Eremophila yinnetharrensis
- Conservation status: Priority One — Poorly Known Taxa (DEC)

Scientific classification
- Kingdom: Plantae
- Clade: Embryophytes
- Clade: Tracheophytes
- Clade: Spermatophytes
- Clade: Angiosperms
- Clade: Eudicots
- Clade: Asterids
- Order: Lamiales
- Family: Scrophulariaceae
- Genus: Eremophila
- Species: E. yinnetharrensis
- Binomial name: Eremophila yinnetharrensis Buirchell & A.P.Br.
- Synonyms: Eremophila sp. 'Yinnetharra'

= Eremophila yinnetharrensis =

- Genus: Eremophila (plant)
- Species: yinnetharrensis
- Authority: Buirchell & A.P.Br.
- Conservation status: P1
- Synonyms: Eremophila sp. 'Yinnetharra'

Species of flowering plant

Eremophila yinnetharrensis is a species of flowering plant in the family Scrophulariaceae and is endemic to a restricted area of Western Australia. It is an erect, wispy shrub with sessile, lance-shaped leaves with the narrower end towards the base and purple flowers. It is only known from near Yinnetharra Station in the Gascoyne region.

==Description==
Eremophila yinnetharrensis is an erect, wispy shrub that typically grows to a height of 1.5–3 m and 1.5–4 m wide. Its branches are grey and densely covered with branched hairs. The leaves are arranged alternately, sessile, lance-shaped with the narrower end towards the base, 4–13 mm long and 1–4 mm wide. The flowers are borne singly in leaf axils on a pedicel 8–11 mm long. There are five elliptic purple sepals that are 9–14 mm long and 2.5–4 mm wide and densely covered with branched hairs. The petal tube is purple, 18–25 mm long and lacks spots. The four stamens are enclosed in the petal tube. Flowering mainly occurs from June to September but also at other times after rainfall.

==Taxonomy and naming==
This species was first formally described in 2016 by Bevan Buirchell and Andrew Phillip Brown in the journal Nuytsia from specimens collected by Joff Start from Yinnetharra Station in 2005. The specific epithet (yinnetharrensis) is a reference to Yinnetharra Station where the species was first found.
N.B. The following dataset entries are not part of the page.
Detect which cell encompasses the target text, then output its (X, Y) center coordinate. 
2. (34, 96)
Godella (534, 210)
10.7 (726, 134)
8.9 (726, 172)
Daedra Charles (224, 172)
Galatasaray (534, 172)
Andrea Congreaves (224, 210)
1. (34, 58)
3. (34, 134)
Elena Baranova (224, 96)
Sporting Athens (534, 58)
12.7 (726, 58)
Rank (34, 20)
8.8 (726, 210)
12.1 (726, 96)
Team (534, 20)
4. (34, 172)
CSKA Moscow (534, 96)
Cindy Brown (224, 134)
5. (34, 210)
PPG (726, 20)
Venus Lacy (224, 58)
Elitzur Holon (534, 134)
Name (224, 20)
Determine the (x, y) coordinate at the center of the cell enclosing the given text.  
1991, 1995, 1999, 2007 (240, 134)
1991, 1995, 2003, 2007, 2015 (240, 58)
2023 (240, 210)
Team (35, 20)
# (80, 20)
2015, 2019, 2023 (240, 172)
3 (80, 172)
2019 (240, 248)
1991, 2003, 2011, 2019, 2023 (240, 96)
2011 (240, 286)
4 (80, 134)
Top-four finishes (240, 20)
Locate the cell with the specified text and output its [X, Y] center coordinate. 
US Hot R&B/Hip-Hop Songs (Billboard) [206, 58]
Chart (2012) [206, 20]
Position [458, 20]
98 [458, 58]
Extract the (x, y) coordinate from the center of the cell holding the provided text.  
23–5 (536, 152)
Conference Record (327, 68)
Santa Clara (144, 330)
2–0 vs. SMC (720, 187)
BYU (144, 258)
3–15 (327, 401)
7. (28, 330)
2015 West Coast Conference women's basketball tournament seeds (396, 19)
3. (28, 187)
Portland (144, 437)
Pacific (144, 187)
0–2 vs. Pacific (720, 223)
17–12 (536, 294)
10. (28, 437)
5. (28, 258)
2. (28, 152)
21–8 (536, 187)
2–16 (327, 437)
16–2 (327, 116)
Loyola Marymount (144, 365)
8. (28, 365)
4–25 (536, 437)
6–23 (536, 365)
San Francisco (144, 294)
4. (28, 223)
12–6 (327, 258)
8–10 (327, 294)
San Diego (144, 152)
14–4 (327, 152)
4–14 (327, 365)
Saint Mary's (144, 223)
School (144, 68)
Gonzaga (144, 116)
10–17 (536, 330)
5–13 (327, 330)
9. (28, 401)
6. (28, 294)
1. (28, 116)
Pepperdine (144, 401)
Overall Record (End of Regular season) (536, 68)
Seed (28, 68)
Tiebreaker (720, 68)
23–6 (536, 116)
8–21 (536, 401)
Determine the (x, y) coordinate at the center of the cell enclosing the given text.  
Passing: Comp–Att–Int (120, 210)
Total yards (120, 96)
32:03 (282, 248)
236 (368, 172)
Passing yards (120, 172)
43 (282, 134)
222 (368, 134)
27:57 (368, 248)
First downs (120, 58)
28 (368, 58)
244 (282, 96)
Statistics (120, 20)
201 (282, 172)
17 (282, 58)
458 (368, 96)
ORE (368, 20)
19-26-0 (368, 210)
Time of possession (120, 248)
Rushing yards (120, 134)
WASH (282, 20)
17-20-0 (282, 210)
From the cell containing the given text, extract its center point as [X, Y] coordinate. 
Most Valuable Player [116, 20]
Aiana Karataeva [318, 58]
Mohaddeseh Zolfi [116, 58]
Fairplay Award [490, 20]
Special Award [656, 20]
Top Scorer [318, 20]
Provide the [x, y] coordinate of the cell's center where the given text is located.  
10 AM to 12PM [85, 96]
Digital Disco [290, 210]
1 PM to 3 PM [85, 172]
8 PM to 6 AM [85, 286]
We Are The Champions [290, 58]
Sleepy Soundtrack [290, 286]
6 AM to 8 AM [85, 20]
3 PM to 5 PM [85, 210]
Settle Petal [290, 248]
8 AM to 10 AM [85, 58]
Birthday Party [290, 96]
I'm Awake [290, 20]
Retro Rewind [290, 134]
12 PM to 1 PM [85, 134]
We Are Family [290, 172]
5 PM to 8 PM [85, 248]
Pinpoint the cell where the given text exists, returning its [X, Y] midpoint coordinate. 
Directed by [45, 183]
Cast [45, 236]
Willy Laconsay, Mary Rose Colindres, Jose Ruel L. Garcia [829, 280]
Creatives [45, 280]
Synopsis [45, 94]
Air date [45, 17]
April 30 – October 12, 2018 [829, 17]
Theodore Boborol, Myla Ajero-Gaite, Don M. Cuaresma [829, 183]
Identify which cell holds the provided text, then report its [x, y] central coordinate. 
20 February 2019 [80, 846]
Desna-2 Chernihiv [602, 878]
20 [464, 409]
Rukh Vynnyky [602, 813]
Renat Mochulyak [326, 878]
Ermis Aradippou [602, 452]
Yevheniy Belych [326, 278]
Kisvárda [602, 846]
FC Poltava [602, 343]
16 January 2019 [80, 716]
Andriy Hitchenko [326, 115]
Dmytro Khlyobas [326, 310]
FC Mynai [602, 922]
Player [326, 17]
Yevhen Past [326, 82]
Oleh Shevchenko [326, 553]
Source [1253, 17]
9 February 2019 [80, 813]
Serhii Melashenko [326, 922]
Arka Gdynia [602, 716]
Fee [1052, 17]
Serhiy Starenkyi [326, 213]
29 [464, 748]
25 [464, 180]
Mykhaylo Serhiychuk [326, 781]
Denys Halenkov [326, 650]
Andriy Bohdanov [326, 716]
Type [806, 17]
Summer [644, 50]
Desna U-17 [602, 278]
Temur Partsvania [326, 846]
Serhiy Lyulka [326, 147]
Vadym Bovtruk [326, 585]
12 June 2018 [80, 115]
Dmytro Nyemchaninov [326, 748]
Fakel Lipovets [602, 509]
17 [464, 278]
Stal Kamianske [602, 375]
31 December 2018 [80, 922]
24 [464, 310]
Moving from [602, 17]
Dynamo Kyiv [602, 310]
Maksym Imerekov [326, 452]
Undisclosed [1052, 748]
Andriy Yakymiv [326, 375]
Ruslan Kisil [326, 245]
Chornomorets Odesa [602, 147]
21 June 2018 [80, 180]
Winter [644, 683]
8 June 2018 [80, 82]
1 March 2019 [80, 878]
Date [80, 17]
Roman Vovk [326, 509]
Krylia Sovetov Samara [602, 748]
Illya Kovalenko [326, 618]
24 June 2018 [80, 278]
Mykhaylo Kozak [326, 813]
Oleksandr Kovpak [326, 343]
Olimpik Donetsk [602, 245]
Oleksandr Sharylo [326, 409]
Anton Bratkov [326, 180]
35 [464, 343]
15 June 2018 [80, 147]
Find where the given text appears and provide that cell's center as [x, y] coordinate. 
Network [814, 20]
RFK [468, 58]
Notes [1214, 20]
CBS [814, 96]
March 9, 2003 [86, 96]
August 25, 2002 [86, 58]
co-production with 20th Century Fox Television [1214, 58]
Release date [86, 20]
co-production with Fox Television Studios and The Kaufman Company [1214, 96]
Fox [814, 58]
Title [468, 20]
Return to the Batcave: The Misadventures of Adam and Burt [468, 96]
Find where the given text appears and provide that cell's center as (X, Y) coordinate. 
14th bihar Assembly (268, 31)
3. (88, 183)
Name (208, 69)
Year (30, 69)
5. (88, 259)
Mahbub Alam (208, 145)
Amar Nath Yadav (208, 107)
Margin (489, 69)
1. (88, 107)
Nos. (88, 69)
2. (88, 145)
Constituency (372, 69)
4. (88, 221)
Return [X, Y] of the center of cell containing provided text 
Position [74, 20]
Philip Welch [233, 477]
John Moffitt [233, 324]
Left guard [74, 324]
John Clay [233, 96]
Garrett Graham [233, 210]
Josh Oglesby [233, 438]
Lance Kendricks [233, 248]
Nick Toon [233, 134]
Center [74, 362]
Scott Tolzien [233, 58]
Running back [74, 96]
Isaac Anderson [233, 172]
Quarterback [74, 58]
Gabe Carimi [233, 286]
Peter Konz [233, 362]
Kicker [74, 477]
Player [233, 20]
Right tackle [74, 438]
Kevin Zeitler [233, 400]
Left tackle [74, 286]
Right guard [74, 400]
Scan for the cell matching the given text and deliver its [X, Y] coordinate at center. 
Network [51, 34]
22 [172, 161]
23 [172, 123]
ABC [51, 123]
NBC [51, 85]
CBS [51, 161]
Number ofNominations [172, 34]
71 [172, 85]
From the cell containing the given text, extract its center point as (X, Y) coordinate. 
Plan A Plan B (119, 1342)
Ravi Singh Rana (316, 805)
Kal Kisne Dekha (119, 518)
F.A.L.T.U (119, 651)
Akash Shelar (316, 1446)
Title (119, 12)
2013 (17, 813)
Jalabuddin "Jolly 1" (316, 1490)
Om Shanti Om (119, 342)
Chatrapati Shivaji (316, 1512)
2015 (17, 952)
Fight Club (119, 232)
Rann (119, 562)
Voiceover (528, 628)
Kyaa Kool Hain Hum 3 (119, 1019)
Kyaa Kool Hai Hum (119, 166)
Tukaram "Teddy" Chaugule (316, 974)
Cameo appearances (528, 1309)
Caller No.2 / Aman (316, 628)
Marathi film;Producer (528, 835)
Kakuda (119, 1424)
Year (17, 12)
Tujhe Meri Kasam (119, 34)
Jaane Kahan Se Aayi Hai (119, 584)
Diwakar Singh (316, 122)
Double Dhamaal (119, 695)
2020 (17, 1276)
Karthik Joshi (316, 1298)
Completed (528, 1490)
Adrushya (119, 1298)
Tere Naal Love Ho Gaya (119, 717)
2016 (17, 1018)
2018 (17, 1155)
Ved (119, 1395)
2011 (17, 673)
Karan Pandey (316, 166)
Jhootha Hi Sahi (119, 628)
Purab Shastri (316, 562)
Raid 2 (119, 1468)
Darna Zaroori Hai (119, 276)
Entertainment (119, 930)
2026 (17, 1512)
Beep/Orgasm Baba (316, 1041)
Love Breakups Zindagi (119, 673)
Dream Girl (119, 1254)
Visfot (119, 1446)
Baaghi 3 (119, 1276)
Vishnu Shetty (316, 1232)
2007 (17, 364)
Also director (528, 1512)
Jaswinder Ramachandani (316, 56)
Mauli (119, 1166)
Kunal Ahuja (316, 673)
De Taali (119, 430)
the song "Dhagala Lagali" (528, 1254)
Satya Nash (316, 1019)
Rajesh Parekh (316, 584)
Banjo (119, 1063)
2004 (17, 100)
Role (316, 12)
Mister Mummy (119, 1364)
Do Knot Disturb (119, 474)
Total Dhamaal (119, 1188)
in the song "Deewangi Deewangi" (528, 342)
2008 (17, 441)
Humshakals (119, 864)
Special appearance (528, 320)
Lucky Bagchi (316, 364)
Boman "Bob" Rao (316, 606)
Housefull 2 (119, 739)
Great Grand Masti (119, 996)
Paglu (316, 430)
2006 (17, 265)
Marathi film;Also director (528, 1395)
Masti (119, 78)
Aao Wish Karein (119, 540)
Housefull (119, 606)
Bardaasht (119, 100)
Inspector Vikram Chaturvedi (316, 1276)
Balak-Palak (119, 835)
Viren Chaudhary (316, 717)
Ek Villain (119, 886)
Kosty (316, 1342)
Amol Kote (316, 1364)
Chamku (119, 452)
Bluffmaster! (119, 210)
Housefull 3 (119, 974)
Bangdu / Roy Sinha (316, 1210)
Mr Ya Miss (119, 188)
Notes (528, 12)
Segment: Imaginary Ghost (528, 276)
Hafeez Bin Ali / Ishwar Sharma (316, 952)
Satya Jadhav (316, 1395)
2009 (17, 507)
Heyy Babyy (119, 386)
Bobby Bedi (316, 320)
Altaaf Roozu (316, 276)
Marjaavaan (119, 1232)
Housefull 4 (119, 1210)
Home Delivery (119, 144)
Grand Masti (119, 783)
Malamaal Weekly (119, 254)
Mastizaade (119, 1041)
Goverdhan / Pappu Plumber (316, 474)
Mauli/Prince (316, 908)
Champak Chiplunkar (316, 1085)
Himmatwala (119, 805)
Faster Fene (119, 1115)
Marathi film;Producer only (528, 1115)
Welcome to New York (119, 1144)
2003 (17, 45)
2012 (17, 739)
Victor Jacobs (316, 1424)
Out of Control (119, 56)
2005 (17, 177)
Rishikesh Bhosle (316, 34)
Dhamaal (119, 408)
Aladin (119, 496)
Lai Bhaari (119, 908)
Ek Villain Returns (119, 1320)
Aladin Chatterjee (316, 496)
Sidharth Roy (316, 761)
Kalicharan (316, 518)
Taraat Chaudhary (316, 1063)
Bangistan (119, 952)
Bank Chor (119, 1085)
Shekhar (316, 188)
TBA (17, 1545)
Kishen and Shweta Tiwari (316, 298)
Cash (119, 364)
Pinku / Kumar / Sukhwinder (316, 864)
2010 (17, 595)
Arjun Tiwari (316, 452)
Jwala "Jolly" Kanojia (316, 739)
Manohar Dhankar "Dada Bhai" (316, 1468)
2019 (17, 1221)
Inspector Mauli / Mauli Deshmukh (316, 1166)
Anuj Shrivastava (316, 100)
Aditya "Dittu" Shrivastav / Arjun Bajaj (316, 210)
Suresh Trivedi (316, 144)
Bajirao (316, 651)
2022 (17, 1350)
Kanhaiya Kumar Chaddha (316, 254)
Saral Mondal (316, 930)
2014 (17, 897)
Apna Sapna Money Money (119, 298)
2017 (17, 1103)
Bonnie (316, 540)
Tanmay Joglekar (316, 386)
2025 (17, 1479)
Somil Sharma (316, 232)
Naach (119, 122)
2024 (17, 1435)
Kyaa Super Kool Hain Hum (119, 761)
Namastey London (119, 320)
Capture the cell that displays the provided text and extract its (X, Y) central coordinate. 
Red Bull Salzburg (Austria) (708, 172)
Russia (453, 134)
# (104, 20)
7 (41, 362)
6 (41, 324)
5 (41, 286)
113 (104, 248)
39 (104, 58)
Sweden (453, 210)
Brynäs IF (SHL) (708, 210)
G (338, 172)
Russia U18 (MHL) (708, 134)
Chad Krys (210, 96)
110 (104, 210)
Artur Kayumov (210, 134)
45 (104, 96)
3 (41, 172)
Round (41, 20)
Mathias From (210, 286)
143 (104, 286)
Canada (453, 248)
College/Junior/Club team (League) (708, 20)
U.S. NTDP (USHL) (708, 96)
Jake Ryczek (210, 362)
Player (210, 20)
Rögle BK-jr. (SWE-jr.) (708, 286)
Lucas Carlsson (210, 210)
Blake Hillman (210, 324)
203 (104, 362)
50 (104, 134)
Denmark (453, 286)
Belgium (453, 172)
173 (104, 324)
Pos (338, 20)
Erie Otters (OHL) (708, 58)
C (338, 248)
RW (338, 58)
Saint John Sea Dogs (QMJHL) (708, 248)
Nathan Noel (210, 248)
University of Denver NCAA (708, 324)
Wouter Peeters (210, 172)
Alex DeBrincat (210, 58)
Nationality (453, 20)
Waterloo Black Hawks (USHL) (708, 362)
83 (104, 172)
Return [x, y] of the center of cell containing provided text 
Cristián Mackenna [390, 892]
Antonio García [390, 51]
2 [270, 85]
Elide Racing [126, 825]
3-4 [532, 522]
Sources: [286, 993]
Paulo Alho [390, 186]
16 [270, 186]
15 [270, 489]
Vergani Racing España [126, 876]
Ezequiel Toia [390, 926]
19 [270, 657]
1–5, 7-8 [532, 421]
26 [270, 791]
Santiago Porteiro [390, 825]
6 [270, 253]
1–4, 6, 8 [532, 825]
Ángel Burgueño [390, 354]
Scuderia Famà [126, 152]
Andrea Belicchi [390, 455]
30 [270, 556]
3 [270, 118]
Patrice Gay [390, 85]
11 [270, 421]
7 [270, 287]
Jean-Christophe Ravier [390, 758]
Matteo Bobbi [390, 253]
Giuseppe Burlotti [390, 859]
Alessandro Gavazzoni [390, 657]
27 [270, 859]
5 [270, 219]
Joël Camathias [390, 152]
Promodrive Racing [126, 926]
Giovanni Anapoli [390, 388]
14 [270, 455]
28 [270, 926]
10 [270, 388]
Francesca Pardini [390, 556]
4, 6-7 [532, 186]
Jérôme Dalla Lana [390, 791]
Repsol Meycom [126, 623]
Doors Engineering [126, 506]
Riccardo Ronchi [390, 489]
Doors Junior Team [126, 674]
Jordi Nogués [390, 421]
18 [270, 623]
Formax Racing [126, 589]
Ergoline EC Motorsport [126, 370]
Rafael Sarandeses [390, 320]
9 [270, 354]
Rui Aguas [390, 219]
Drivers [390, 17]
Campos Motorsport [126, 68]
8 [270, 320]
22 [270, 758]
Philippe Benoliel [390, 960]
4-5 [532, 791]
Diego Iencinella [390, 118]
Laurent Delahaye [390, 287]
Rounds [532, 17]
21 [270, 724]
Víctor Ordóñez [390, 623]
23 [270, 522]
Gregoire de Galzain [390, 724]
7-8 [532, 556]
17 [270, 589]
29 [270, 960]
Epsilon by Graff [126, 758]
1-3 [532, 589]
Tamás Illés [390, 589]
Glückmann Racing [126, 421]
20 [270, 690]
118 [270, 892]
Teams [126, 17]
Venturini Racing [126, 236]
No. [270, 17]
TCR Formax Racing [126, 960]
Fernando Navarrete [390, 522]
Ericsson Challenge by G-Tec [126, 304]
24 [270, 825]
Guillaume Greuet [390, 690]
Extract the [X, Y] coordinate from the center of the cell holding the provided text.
==Distribution and habitat==
Eremophila yinnetharrensis is only known from the type location where it grows on stony rises in the Gascoyne biogeographic region.

==Conservation==
Eremophila scrobiculata classified as "Priority One" by the Government of Western Australia Department of Parks and Wildlife, meaning that it is known from only one or a few locations which are potentially at risk.